#### [TASK TO CARRY OUT]
Where does the word "Expand" show up in the data? Please find each such line and copy it.

#### [INPUT MATERIAL]
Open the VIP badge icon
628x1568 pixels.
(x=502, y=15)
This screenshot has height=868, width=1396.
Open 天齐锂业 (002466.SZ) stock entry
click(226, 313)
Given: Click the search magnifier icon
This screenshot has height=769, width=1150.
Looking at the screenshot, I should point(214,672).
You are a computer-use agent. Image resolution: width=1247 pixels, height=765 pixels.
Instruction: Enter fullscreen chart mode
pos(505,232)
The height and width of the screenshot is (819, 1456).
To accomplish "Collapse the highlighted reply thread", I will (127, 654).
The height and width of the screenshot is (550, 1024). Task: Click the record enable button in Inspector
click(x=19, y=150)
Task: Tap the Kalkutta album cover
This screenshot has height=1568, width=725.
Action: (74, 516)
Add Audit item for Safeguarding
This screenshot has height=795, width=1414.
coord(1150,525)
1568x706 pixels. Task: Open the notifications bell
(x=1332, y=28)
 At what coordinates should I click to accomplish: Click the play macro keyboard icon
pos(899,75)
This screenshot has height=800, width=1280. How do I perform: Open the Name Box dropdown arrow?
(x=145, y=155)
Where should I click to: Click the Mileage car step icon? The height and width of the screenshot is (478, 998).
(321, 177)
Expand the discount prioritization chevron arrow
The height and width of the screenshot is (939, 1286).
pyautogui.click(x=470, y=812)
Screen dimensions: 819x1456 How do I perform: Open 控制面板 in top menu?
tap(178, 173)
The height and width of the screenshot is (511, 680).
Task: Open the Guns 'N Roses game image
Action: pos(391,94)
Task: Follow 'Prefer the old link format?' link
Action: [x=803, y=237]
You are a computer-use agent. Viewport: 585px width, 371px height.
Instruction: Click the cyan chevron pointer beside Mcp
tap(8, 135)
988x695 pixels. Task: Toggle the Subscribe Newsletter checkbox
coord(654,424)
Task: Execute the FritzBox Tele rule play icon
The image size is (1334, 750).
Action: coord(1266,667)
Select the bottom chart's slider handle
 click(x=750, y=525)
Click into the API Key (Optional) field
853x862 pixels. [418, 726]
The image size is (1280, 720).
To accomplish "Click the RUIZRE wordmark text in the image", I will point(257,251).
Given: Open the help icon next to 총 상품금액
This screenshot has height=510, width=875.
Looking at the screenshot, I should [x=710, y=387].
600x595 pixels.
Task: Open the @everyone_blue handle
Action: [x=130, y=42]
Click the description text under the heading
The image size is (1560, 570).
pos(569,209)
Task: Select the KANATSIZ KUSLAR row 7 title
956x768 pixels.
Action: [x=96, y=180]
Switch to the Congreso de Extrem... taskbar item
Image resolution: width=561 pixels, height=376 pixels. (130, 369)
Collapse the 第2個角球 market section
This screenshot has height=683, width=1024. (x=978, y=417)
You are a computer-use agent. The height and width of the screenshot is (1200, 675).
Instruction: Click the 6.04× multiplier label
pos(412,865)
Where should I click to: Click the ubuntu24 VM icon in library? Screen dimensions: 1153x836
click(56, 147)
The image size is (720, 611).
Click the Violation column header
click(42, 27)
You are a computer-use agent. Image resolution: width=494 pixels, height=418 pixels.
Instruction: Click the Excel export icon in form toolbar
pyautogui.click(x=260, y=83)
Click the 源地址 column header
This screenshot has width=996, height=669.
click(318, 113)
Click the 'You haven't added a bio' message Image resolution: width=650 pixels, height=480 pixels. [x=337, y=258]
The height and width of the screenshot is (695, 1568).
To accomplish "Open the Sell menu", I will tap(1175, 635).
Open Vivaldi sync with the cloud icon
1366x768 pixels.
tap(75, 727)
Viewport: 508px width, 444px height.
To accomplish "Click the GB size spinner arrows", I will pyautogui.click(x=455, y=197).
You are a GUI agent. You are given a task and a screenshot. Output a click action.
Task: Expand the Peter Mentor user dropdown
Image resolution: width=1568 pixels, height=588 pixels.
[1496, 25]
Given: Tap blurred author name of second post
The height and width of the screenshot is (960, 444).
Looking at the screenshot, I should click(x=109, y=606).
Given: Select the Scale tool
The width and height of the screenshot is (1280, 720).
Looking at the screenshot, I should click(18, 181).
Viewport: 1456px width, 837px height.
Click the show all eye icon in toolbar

#### [SOLVED EXERCISE]
Expand the discount prioritization chevron arrow
Task: Expand the Peter Mentor user dropdown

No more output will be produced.